Митька поспешно плеснул воды на руки, обтер их синей тряпицей, служившей вместо полотенца, помолился на иконы и, пугливо косясь на отца, сел за стол.
— Ты, пострел, ешь скорее, да ступай к Оринке по сестру, скажи, мамка домой звала, — обратился к нему отец.
— Полно, Васильюшко, что такое пришло уж посылать, сама придет, — сказала Галчиха.
— Да я ее по другой вечер дома не вижу, — возразил Василий, вставая из-за стола.
— Она вчерась… — заикнулся было Митька, но тотчас же умолк, почувствовав, что мать толкает его коленкой.
— Что вчерась? — спросил Галкин.
— Да в огороде капусту поливала, ведь я тебе сказывала, — договорила Галчиха за Митьку.
— Ой, рученьки болят! — застонал Василий, растягиваясь на лавке. — Спинушку всю разломило, хотя бы баню про меня истопила завтра!

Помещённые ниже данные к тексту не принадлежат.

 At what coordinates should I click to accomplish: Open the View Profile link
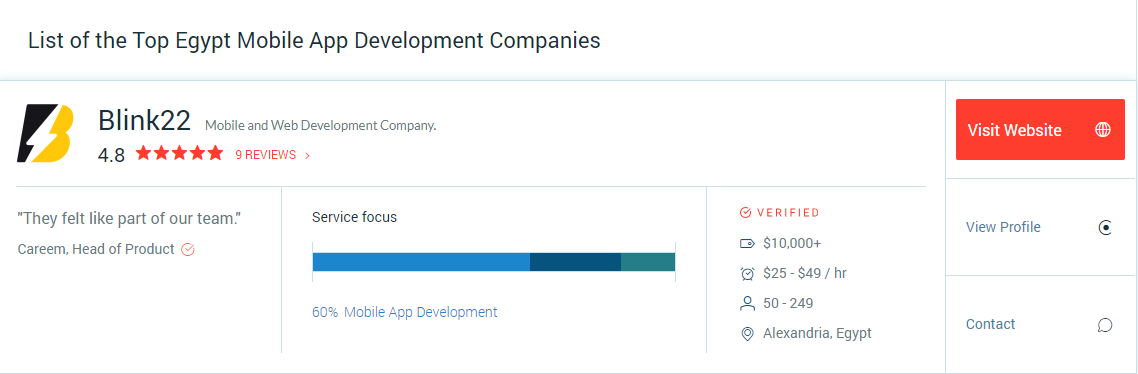click(1003, 227)
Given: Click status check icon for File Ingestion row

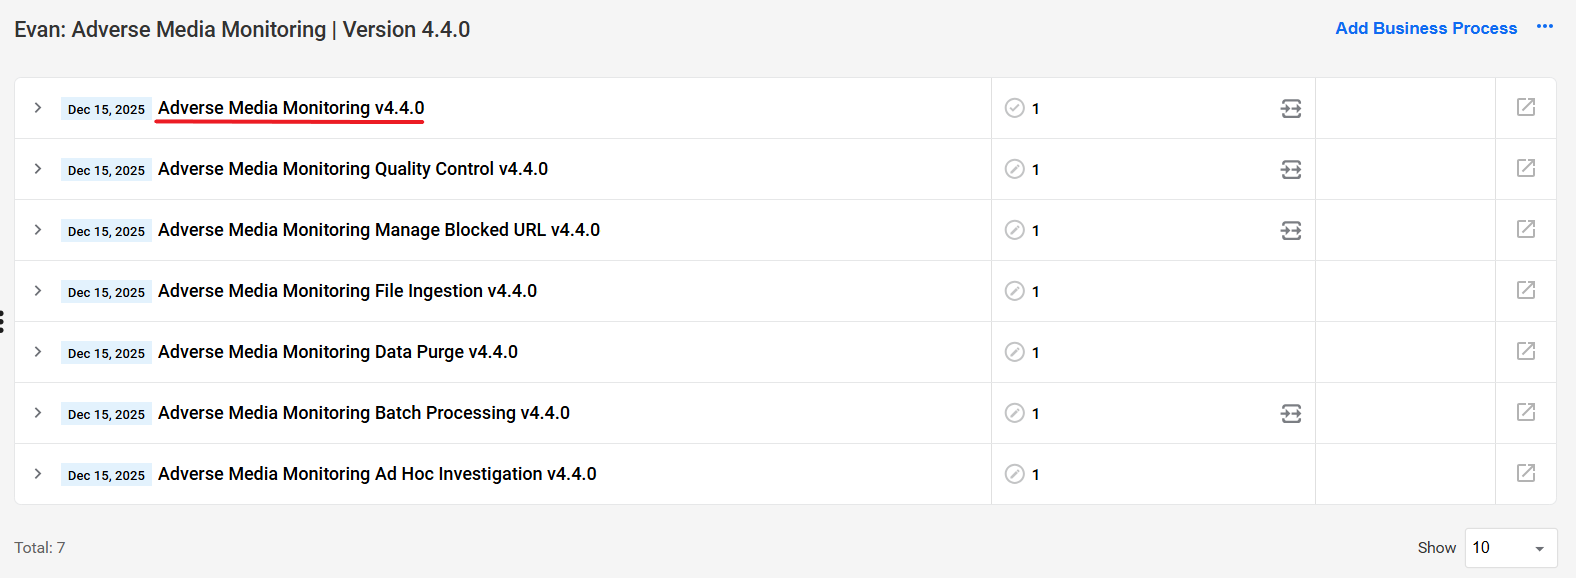Looking at the screenshot, I should (1014, 291).
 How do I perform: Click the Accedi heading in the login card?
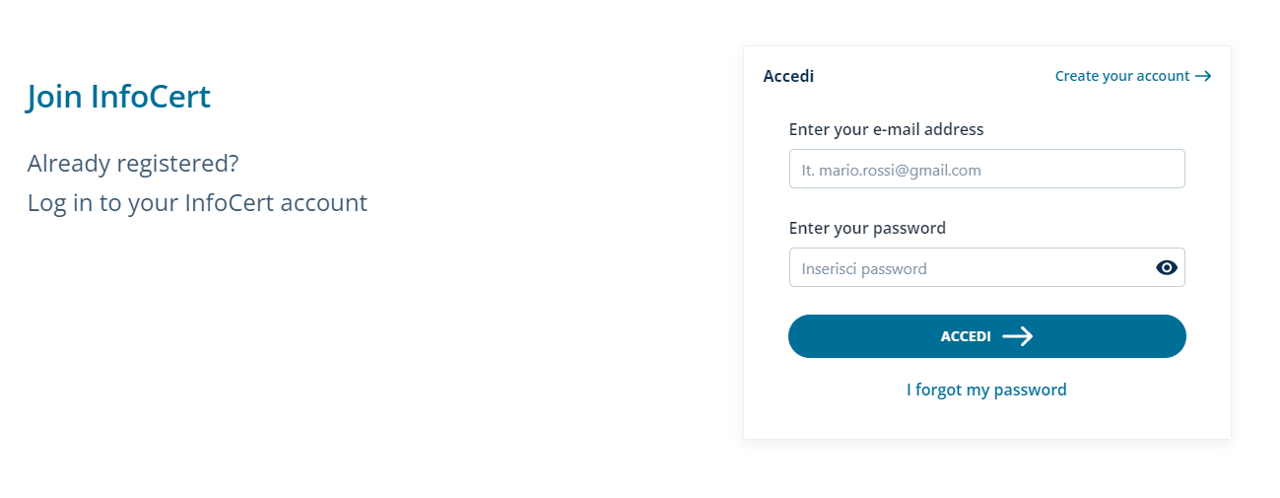tap(788, 76)
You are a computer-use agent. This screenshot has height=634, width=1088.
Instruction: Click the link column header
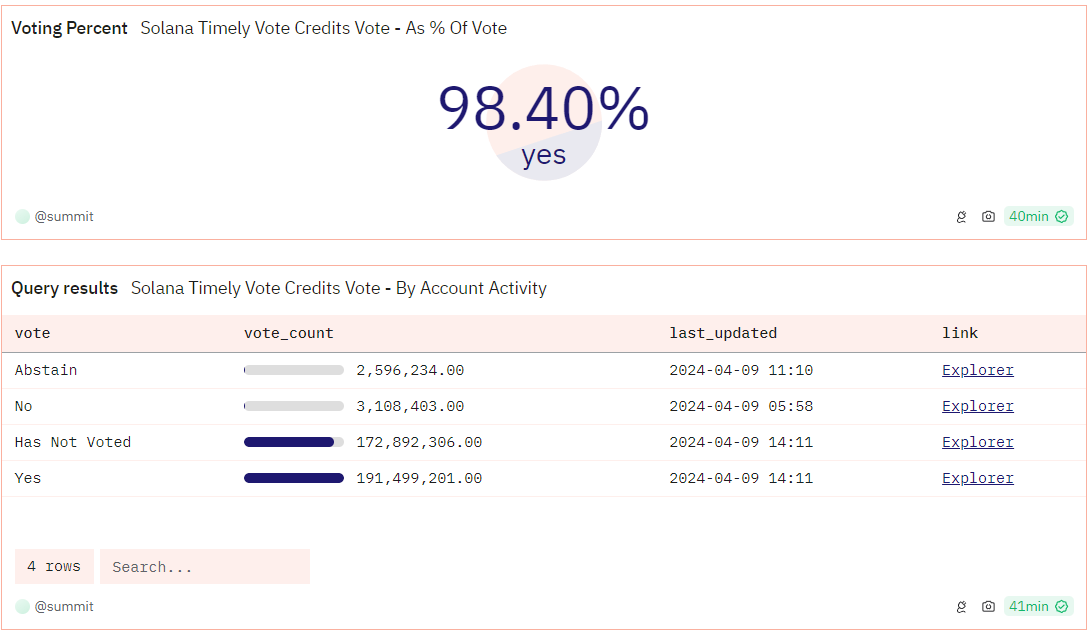[x=960, y=334]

— А почему не сказал? — заговорила Галчиха, ободрившись. — Я бы и сегодня истопила, кабы сказал,
— Ну, живет уж сегодня, истопи завтра… Ой, спинушка болит, ой, ноженьки ноют! — стонал Василий, ворочаясь на лавке.
— А пошто ты тут ложишься? Ложись сюда вот на голбчик, я тебе постелю постель, — ухаживала Галчиха за мужем.
Она знала, что если Василий начнет стонать и жаловаться на болезнь, то все другое уже потеряет для него всяческий интерес. Уложив мужа, все продолжавшего стонать и охать, и прибрав со стола, Галчиха вышла за ворота и тревожно поглядывала вдоль по улице, поджидая свою дочь.
«Что она долго, где она? С кем она там засиделась?» — тревожно думала Галчиха.